Paula may specialise in small leather goods, but her process is painstaking. Each collection requires a year of preparation. Drafting designs and the back-and-forth of samples and alterations means that she’s constantly thinking ahead. “I’m already thinking about next Christmas,” she laughs. “It’s quite a bizarre way to live.” Every pair of gloves takes around three to four months to make, crafted by Neapolitan artisans using traditional techniques. Rowan describes the “magical” experience of visiting her manufacturers as being “like stepping back in time”. Each factory focuses its attention on one particular product. “The ordering of the leather, the cutting of the leather, the stretching of the leather, the stitching of the letter, everything is meticulously done by hand,” she says. “It’s absolutely fascinating.”
One recession and the onset of a pandemic later, Paula’s brand has not only survived, it is flourishing. Alongside her seasonal collections and bespoke orders, she was recently tapped for a top-secret project: designing the gloves for the film House of Gucci. “They were quite specific about what they wanted,” she reveals. Rowan duly created gloves of every kind especially for the Ridley Scott movie: short gloves, long gloves, “disco gloves”, styles spun from suede and varieties of napa leather, all made the cut. “It’s such a huge compliment for a small brand,” she says of being asked to come on board. Making custom gloves for Lady Gaga – who stars in the film as Patrizia Reggiani – is pretty major. “Gaga is such a style icon,” she agrees. “Really talented. I think she’s quite incredible,” says Rowan, who can recite the star’s exact hand measurements.
The film isn’t the first time her pieces have been seen on Gaga. The designer also supplied gloves for the singer’s British Vogue December 2021 cover shoot, lensed by Steven Meisel and styled by editor-in-chief and European editorial director Edward Enninful. Enninful has described cherry-picking “the season’s most heavenly couture” for Gaga to wear: he paired a Chanel dress with Paula’s Brigitte suede gloves, and sumptuous candy floss tulle separates by Tomo Koizumi with her Montserrat pink leather gloves.
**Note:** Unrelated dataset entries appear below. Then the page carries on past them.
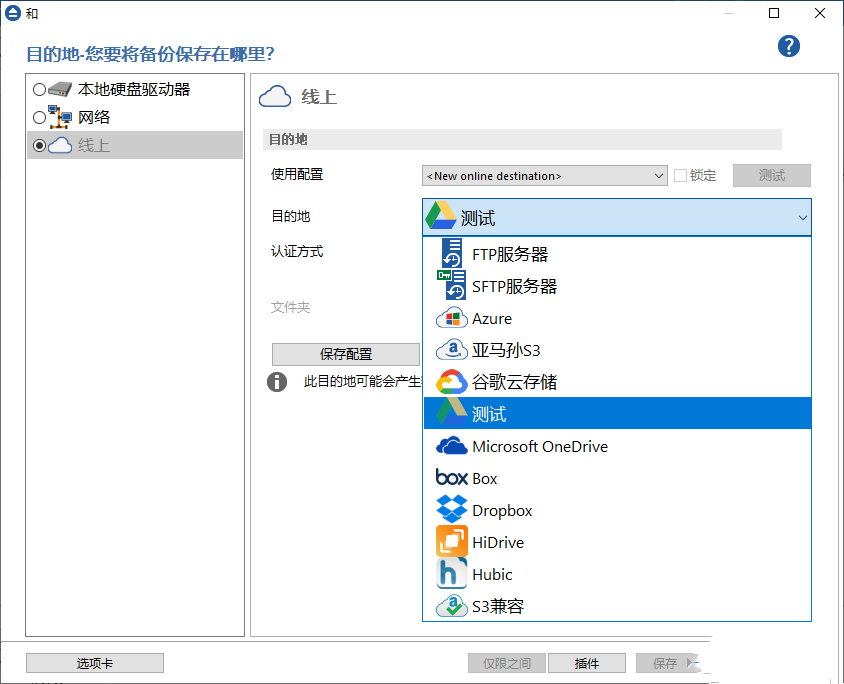Select 测试 entry in the dropdown list
844x684 pixels.
click(492, 413)
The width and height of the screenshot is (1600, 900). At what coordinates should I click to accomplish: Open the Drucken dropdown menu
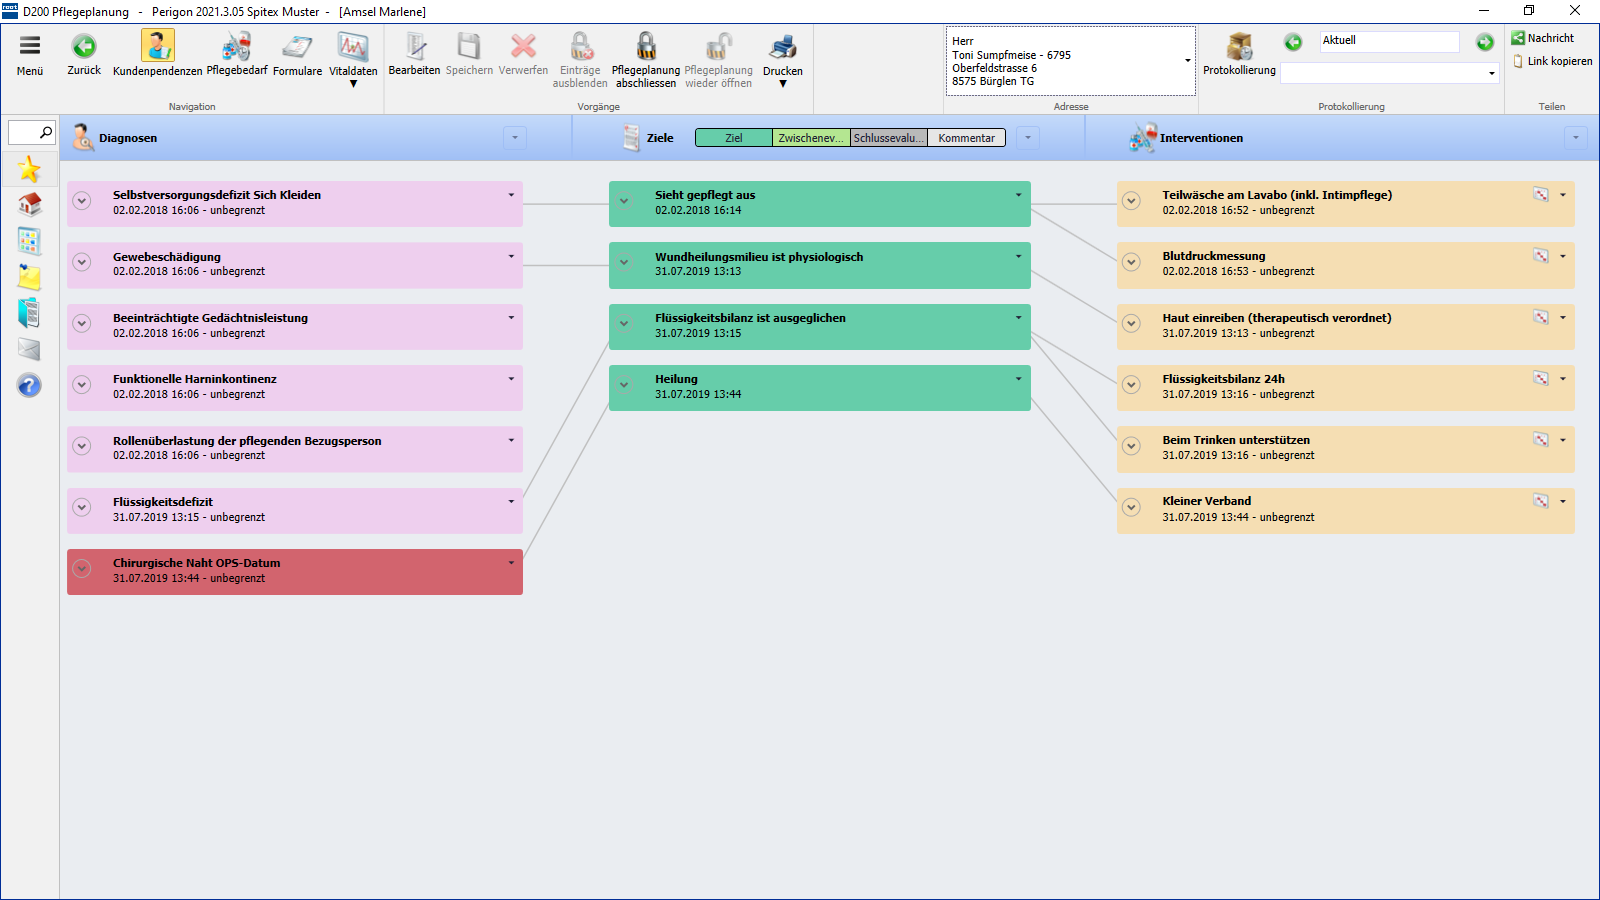coord(783,84)
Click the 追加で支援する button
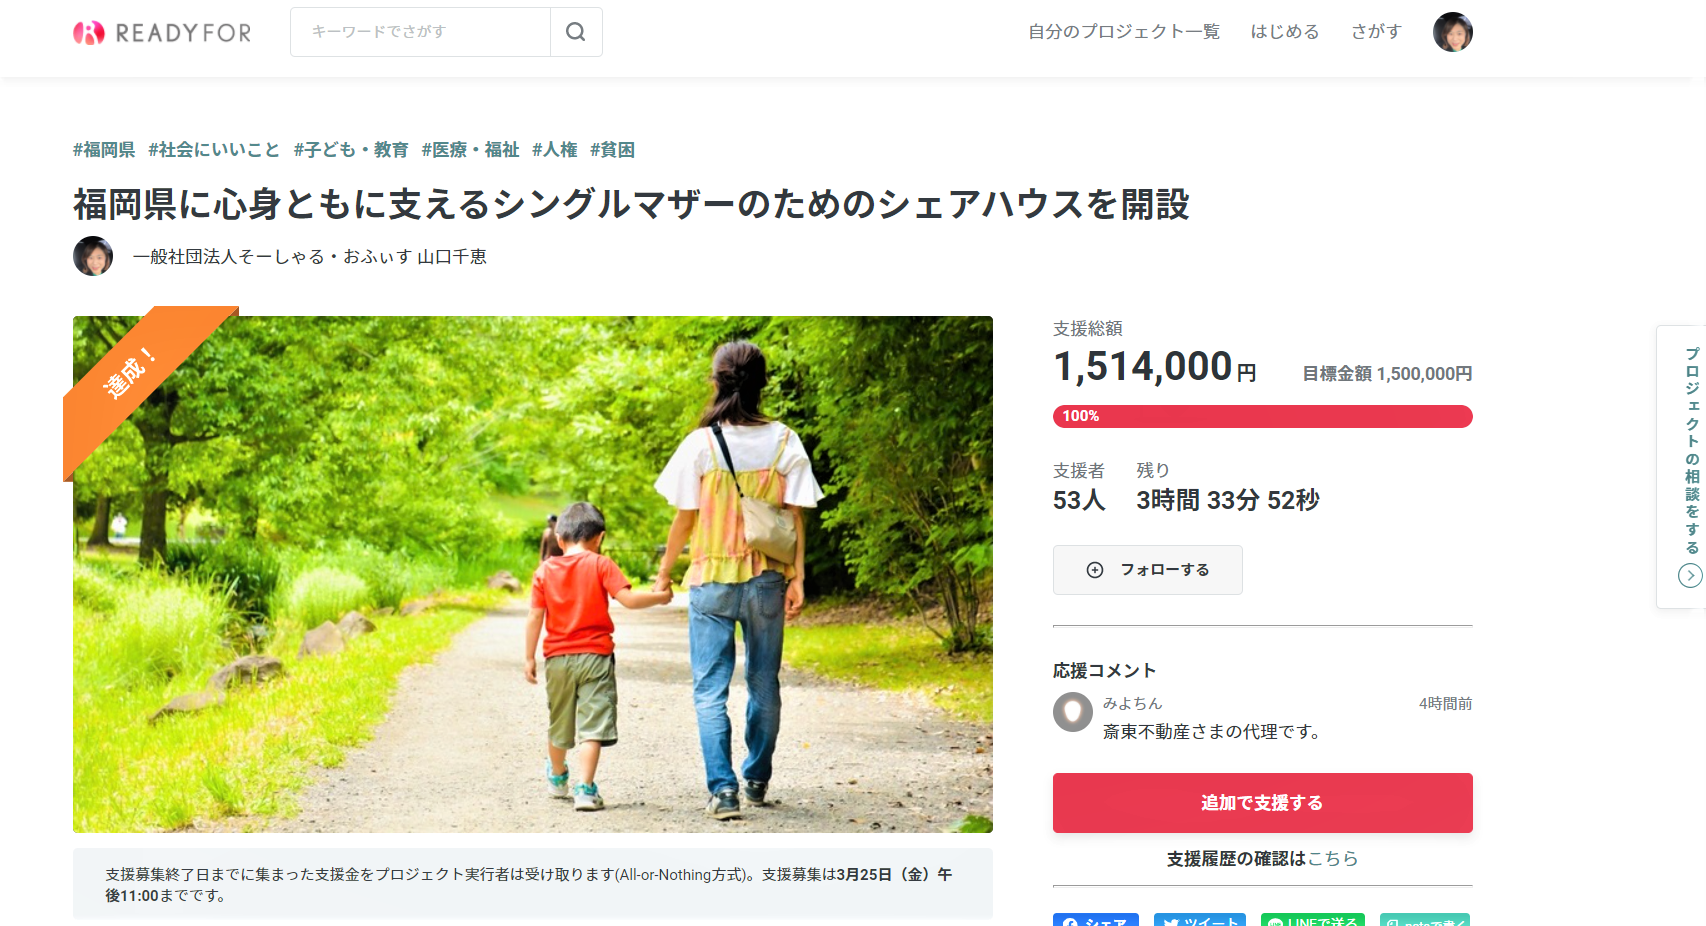The width and height of the screenshot is (1706, 926). point(1263,803)
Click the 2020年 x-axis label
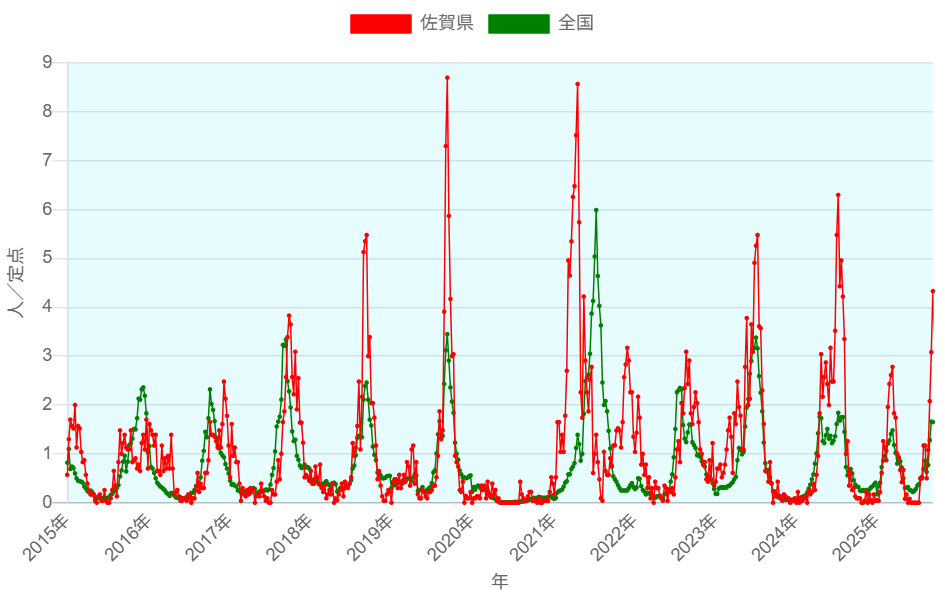This screenshot has width=945, height=600. coord(454,537)
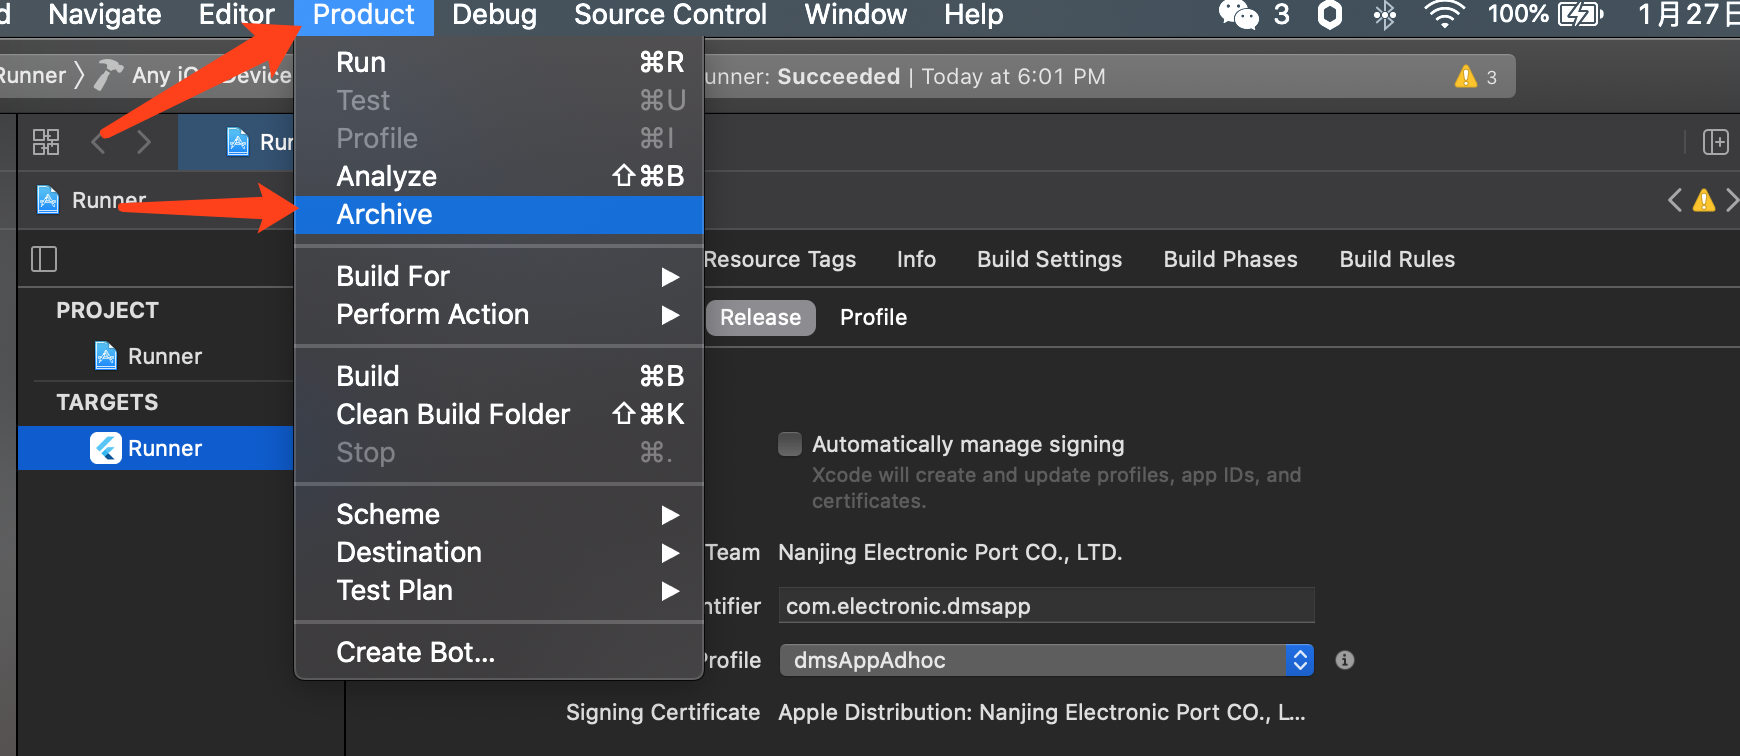
Task: Click the Bluetooth status icon
Action: [1384, 15]
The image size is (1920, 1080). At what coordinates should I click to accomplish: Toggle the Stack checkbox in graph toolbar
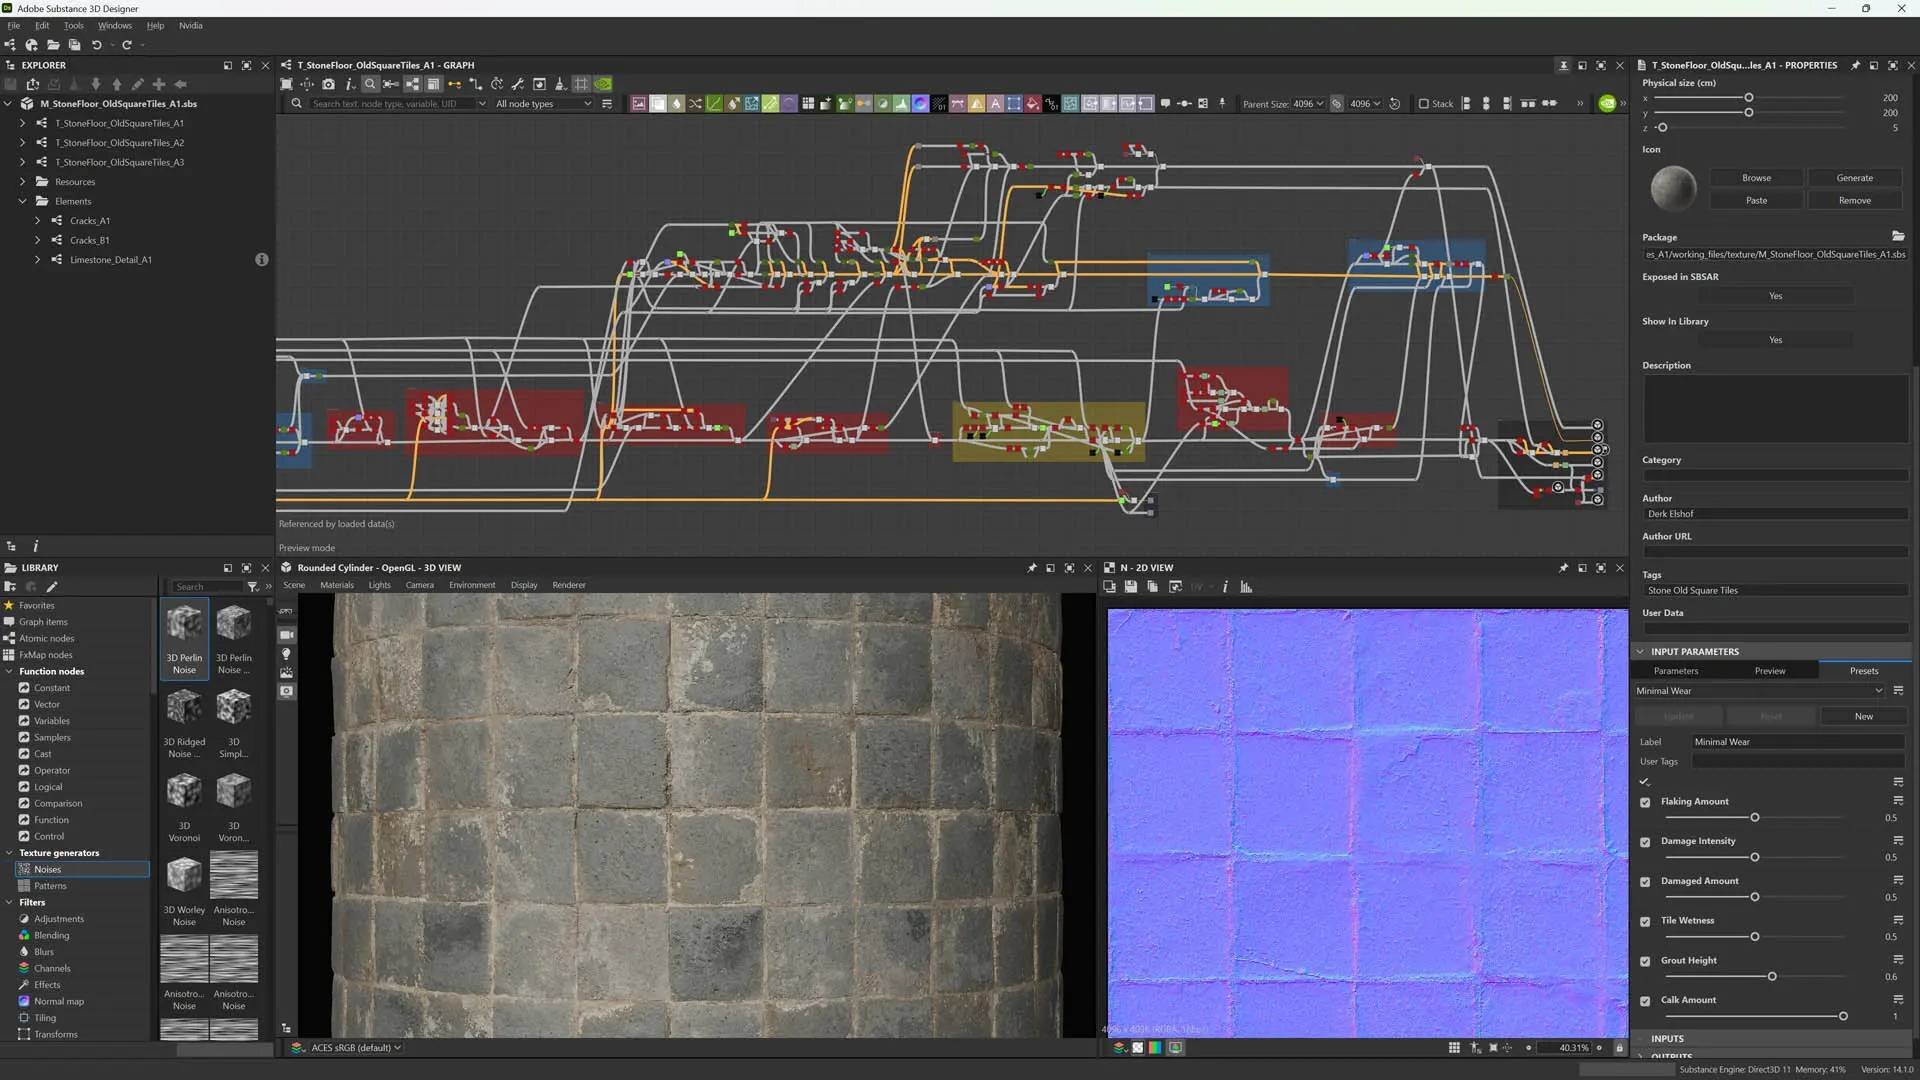[x=1424, y=104]
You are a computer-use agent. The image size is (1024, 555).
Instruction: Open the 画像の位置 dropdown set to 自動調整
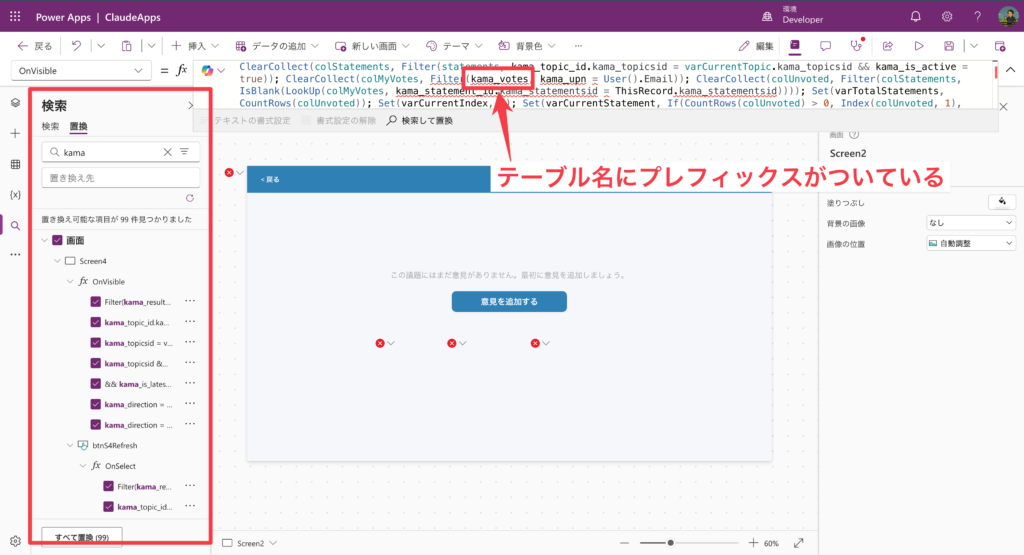(970, 243)
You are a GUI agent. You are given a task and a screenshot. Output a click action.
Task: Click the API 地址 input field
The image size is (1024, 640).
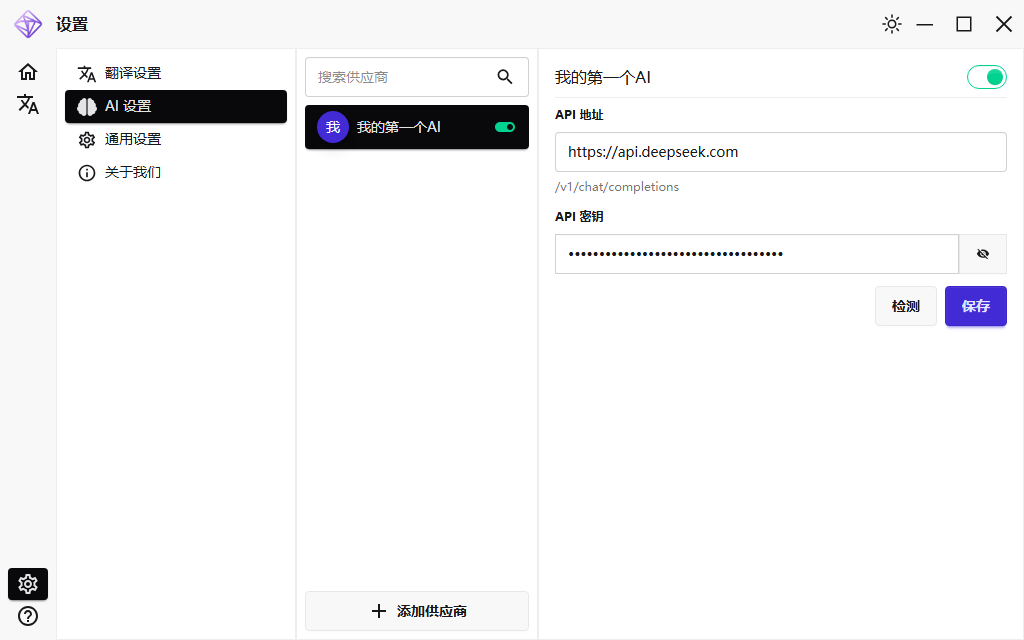(x=780, y=151)
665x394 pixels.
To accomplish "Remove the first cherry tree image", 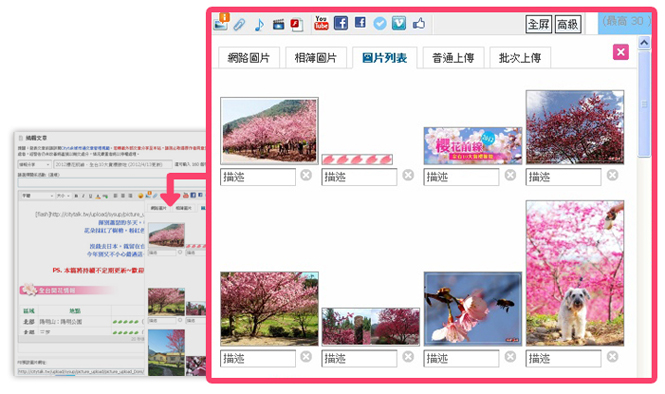I will point(306,175).
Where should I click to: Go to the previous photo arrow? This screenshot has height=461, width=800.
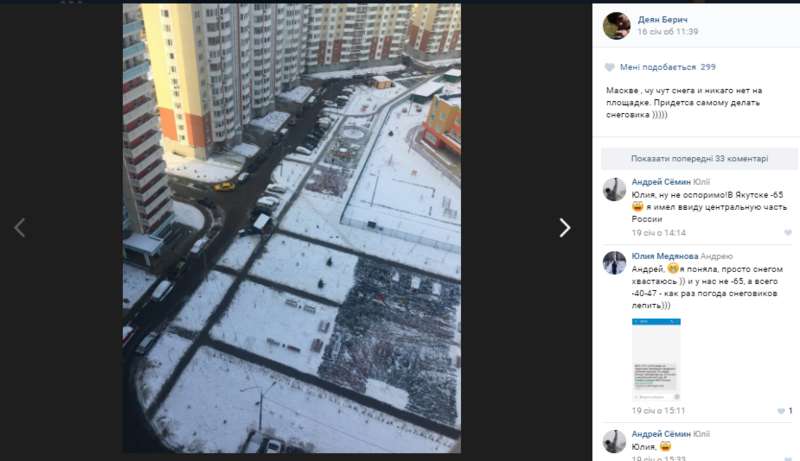pyautogui.click(x=19, y=228)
It was far from Rowan’s only high-fashion gig. Her work frequently features in international publications, and she has collaborated with fellow designers on gloves to complement their collections, something she says she never expected when she first started out. Among the rising talents seeking out Rowan’s work? For spring/summer 2022, she worked with emerging Fashion East designer Maximilian Davis on a series of elbow-skimming leather gloves in bright red, black and powder blue. “I love his work, it’s fabulous,” Rowan says. “I think his career is going to be unreal. It’s exploding already, and deservedly so.”